Prof. Edna da
Silva Polese
A imagem criada por Julio
Cortazar para definir o romance poderia ser utilizada imediatamente após a
leitura de Tudo se Ilumina, de Jonathan Safran Foer, publicado em 2005.
Por teorizar que o romance puro não existe, mas, antes, apropria-se dos vários
recursos da linguagem Cortázar diz que: “O romance é um monstro, um desses
monstros que o homem aceita, alenta, mantém ao seu lado; mistura de
heterogeneidade, grifo transformado em animal doméstico.”
A narrativa de Tudo se Ilumina dá ao leitor a
sensação de que o monstro pode ficar cada vez mais esquisito. O romance está
dividido em três grandes blocos que se alternam, cada qual com um narrador
diferenciado, numa história que engloba a narrativa “de fora” feita por um
estrangeiro que domina muito mal a língua inglesa, uma saga familiar construída
com inspirações no realismo mágico e, por fim, os comentários sobre essa
escrita em formato epistolar. Tal composição nasceu da adaptação que o autor se
obrigou a fazer pela própria situação da realidade: Safran Foer é um jovem
judeu nova-iorquino que pretendia escrever a história de sua família num tema,
de certa forma, recorrente quando se pensa em judeus fugindo da Segunda Guerra na
Europa: perseguição, holocausto, desaparecimentos de pessoas e vilarejos
inteiros. Porém, o autor não conseguiu reunir informações suficientes para
“unir as duas pontas da vida”, mas a experiência da viagem funcionou como o
germe inicial para construir o romance.

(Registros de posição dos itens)
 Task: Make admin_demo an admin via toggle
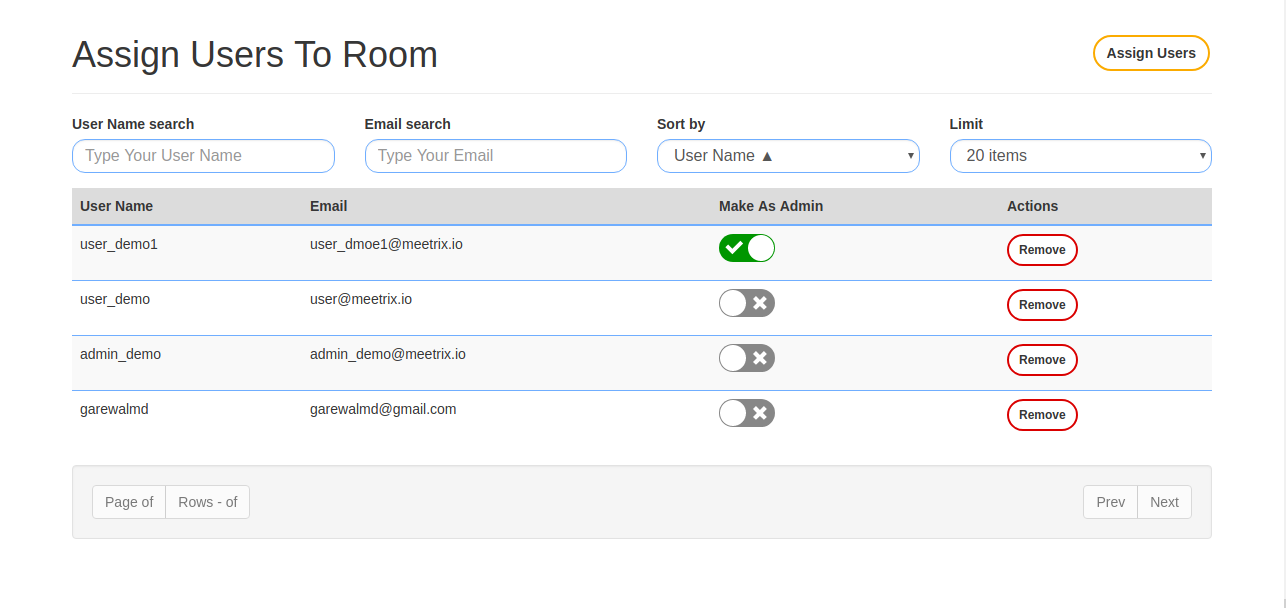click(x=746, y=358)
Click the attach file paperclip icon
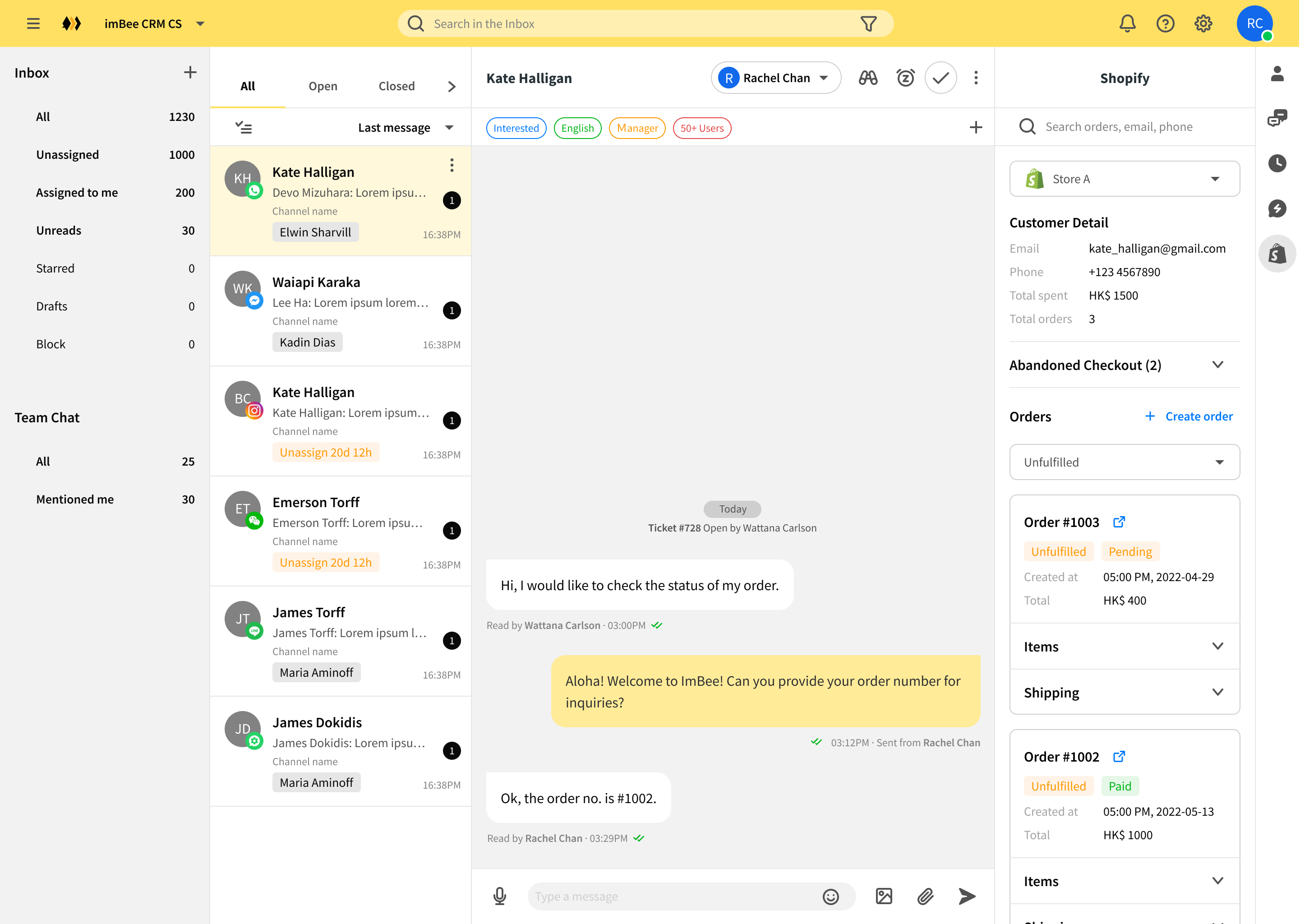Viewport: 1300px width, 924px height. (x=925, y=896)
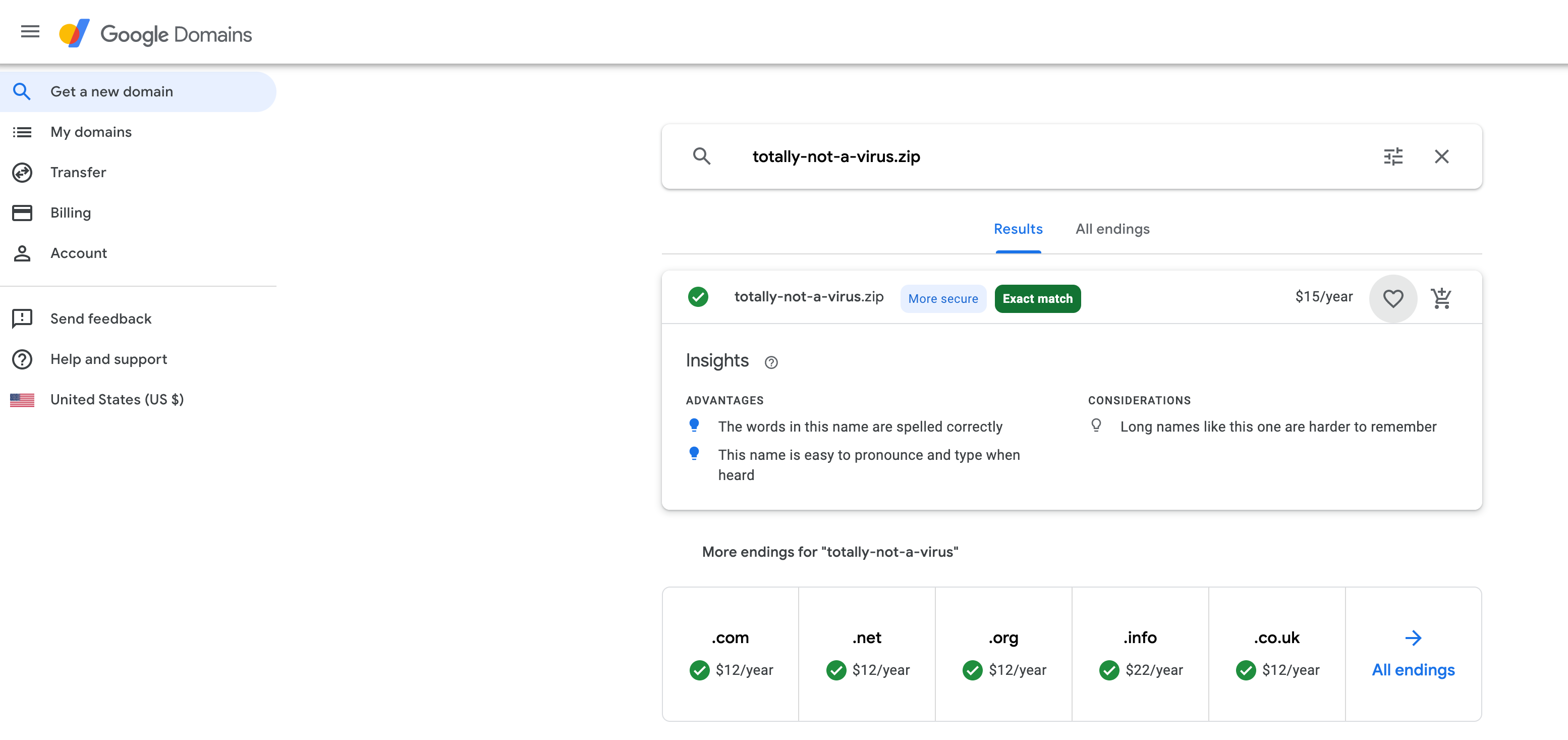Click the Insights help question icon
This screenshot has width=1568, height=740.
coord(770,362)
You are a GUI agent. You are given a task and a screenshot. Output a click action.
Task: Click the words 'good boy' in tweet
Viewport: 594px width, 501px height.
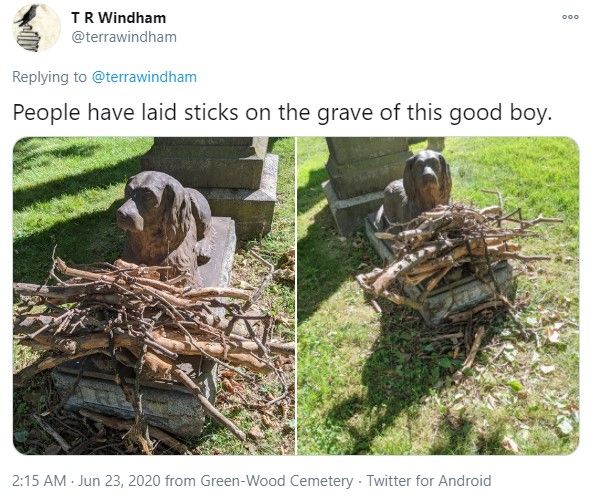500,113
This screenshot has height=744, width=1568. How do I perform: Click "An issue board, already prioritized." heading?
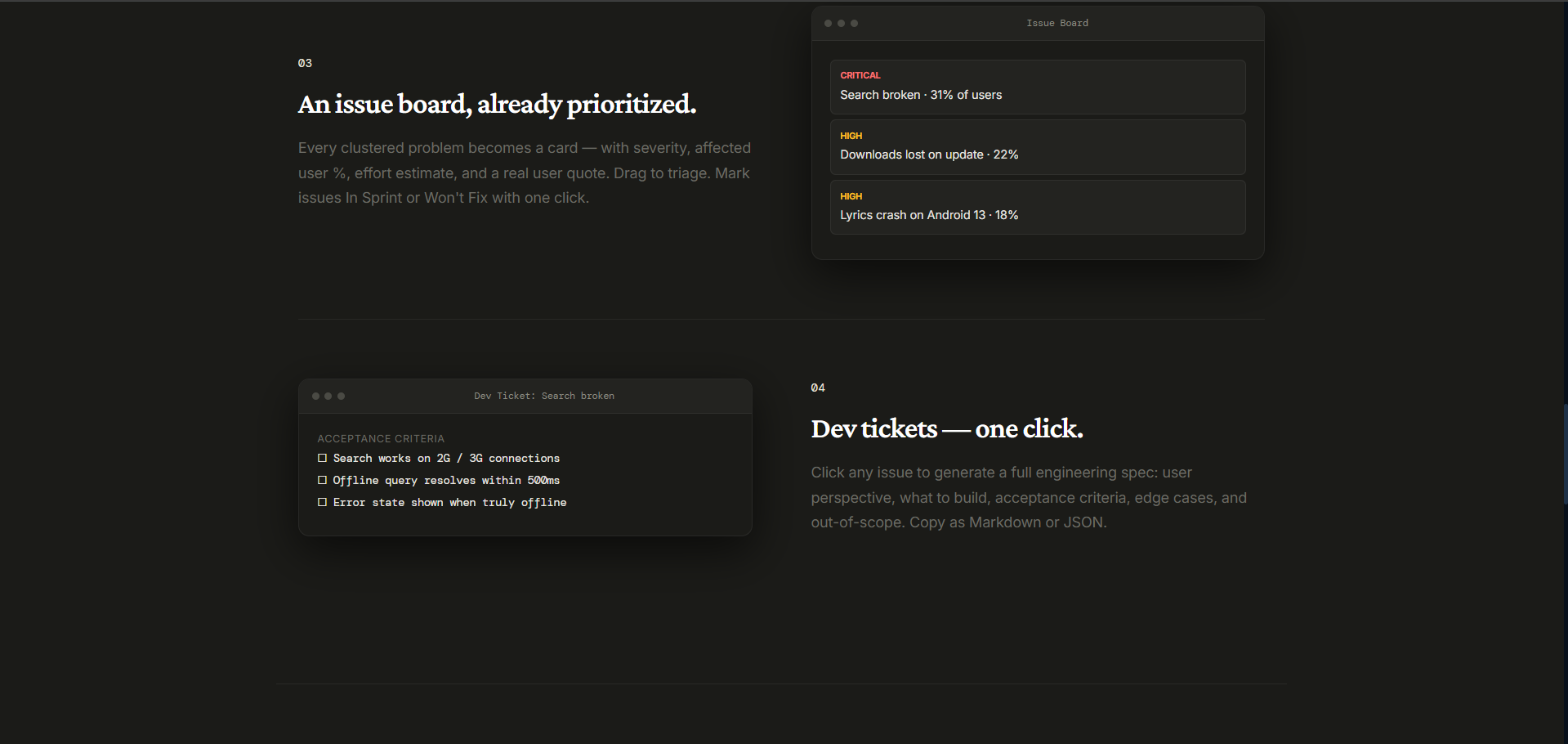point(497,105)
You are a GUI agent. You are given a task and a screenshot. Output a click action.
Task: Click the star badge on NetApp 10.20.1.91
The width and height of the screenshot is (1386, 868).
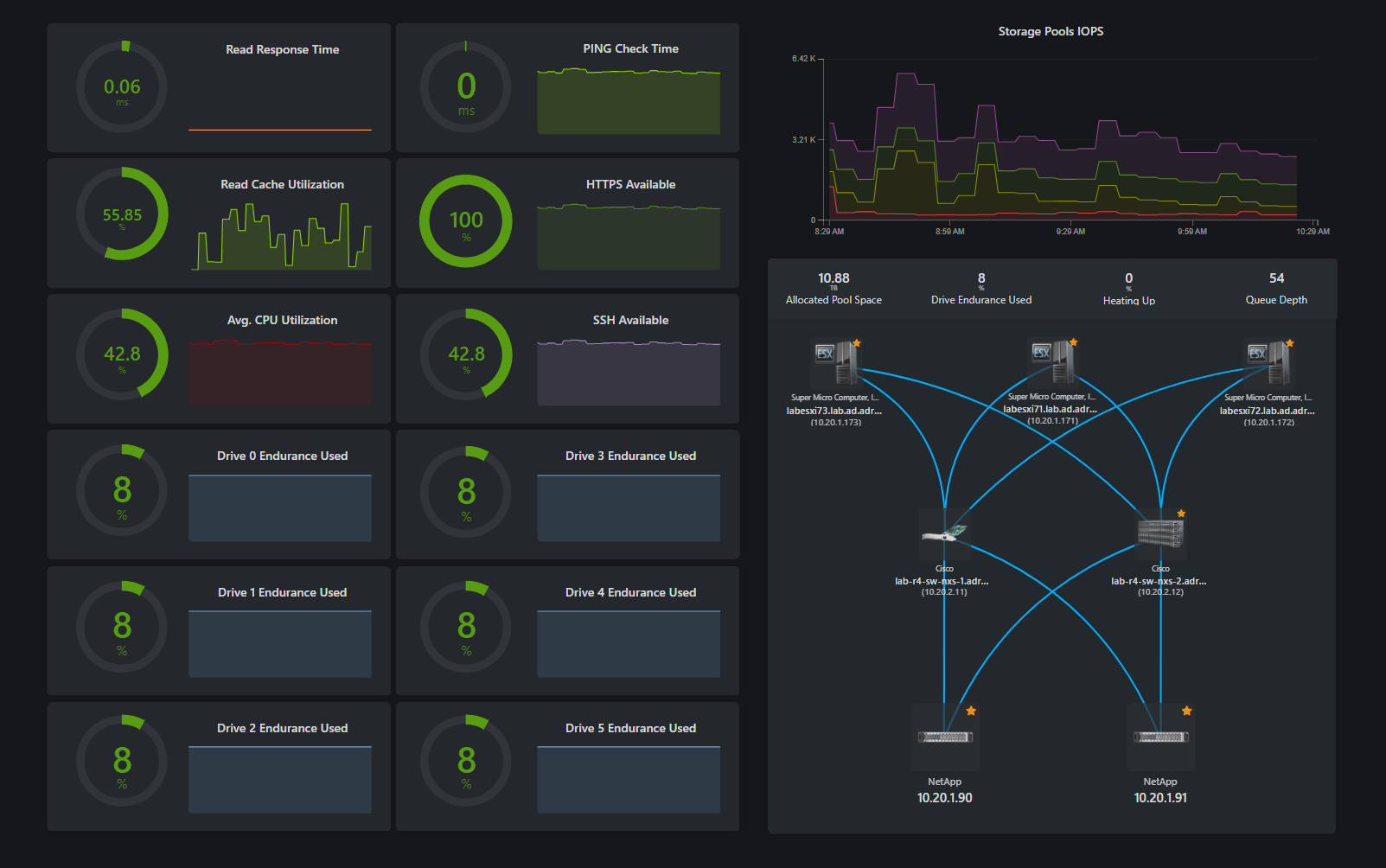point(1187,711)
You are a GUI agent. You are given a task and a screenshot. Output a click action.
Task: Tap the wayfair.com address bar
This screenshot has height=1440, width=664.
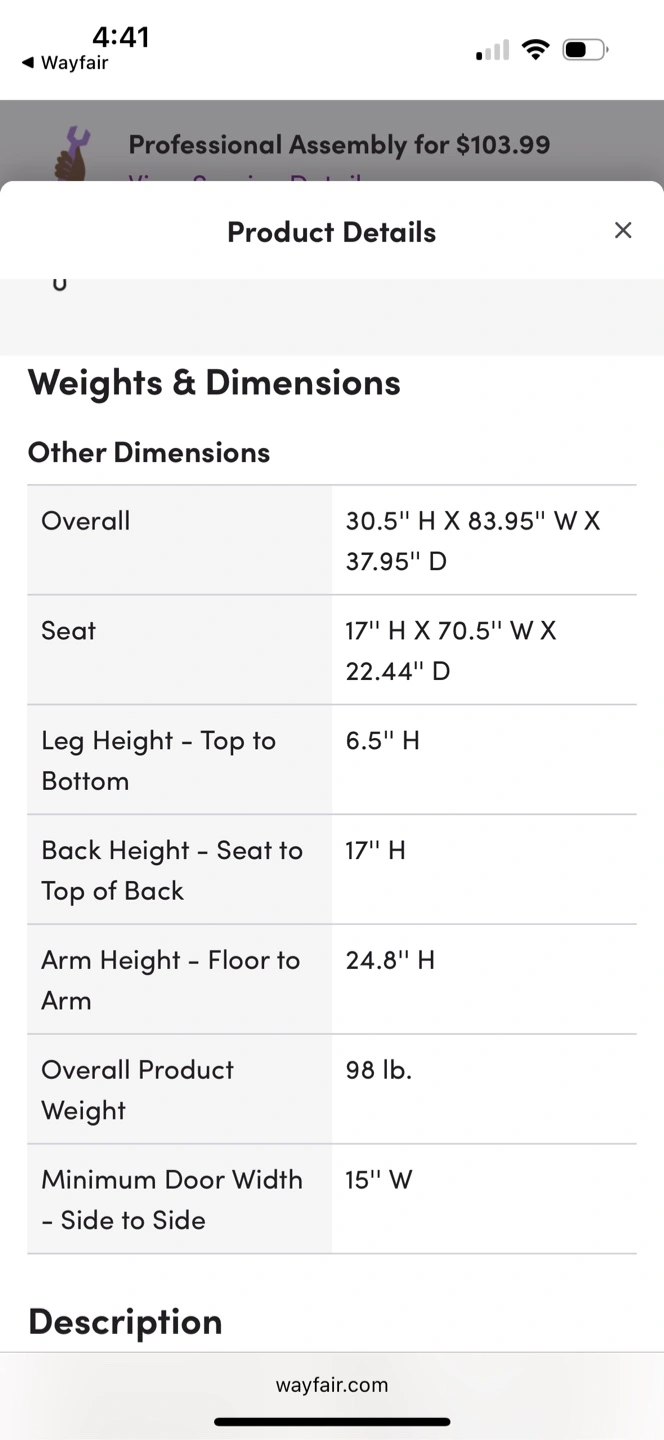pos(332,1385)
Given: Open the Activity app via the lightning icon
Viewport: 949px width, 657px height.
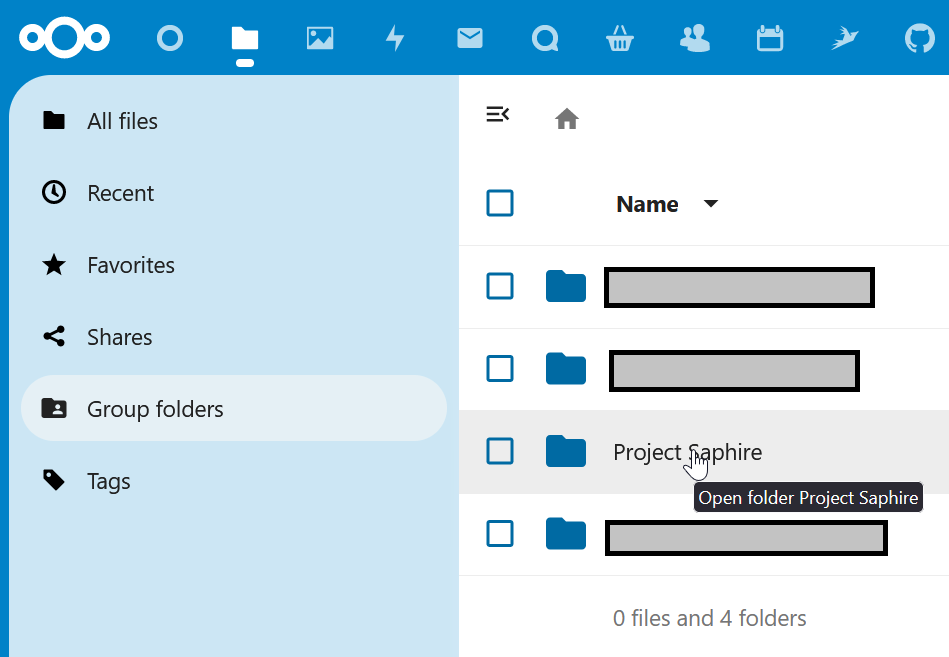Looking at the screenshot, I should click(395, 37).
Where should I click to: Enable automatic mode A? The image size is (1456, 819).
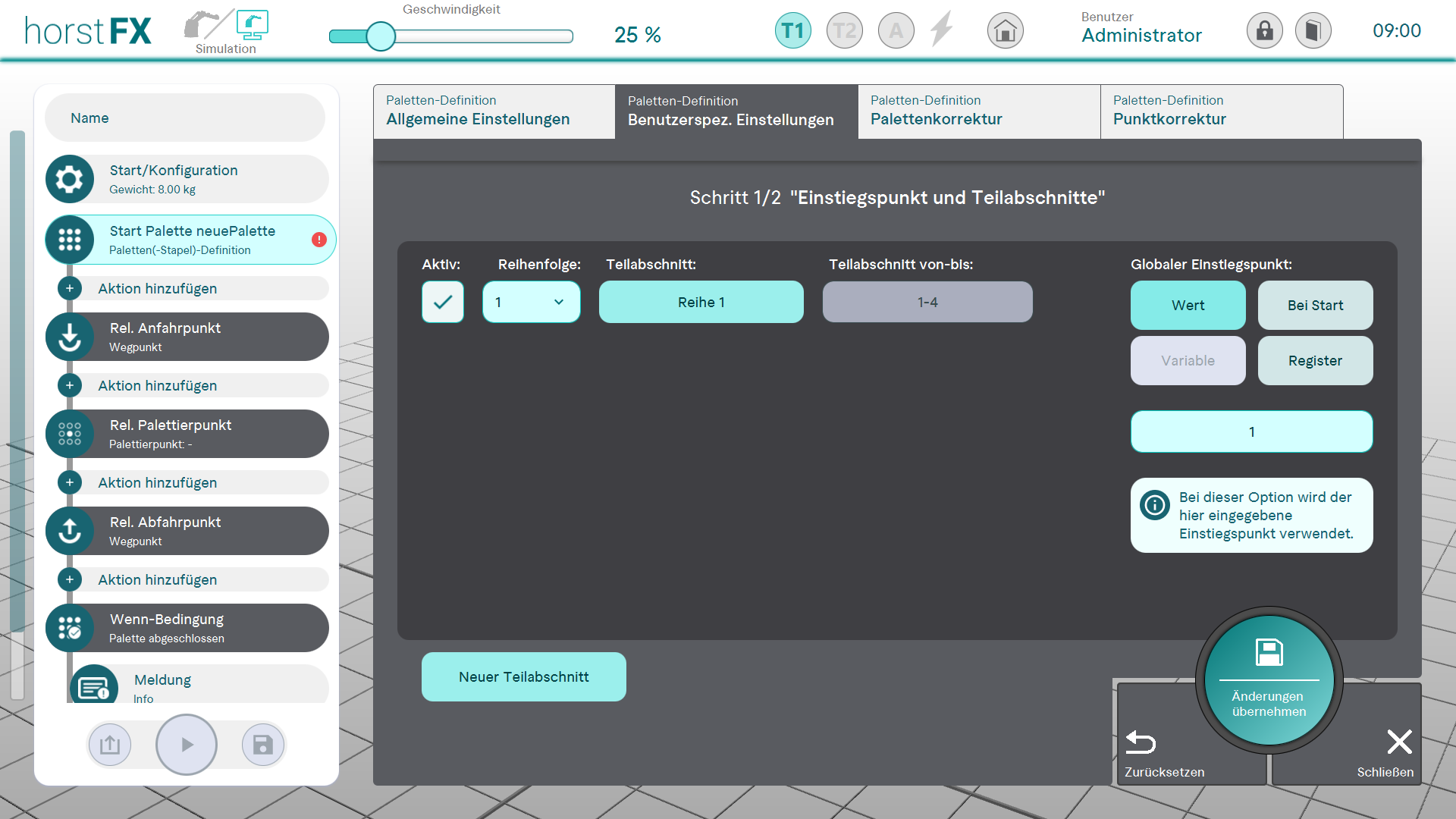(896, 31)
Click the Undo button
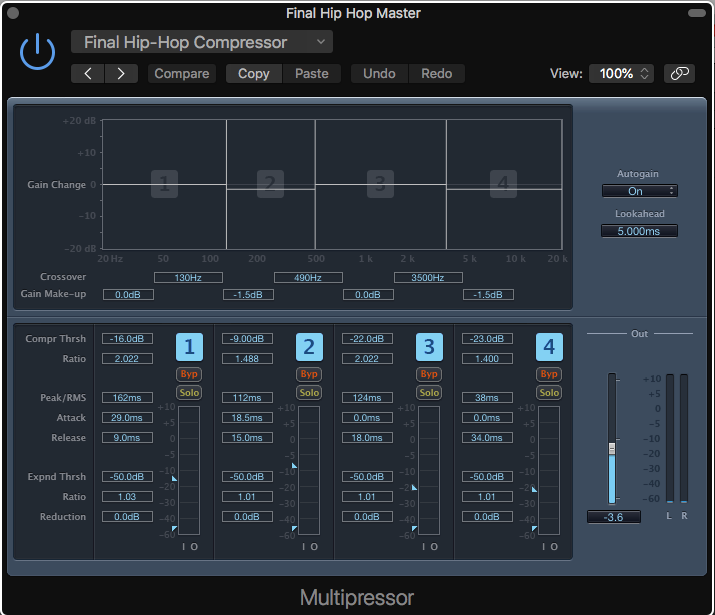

## Tarefas
• a. Resuma em duas frases o trecho sobre Tudo se Ilumina.
• b. Transcreva, por favor, a parte do trecho sobre Tudo se Ilumina que começa em "Prof. Edna da" e termina em "publicado em 2005.".

## Respostas
• a. O trecho aplica a imagem de Julio Cortázar do romance como um monstro, mistura de heterogeneidade, a Tudo se Ilumina, de Jonathan Safran Foer, publicado em 2005, cuja narrativa se divide em três grandes blocos alternados, cada um com um narrador diferente. Essa composição nasceu porque o autor, jovem judeu nova-iorquino que pretendia escrever a história de sua família, não conseguiu reunir informações suficientes, e a experiência da viagem serviu de germe inicial para construir o romance.

• b.
Prof. Edna da
Silva Polese
A imagem criada por Julio
Cortazar para definir o romance poderia ser utilizada imediatamente após a
leitura de Tudo se Ilumina, de Jonathan Safran Foer, publicado em 2005.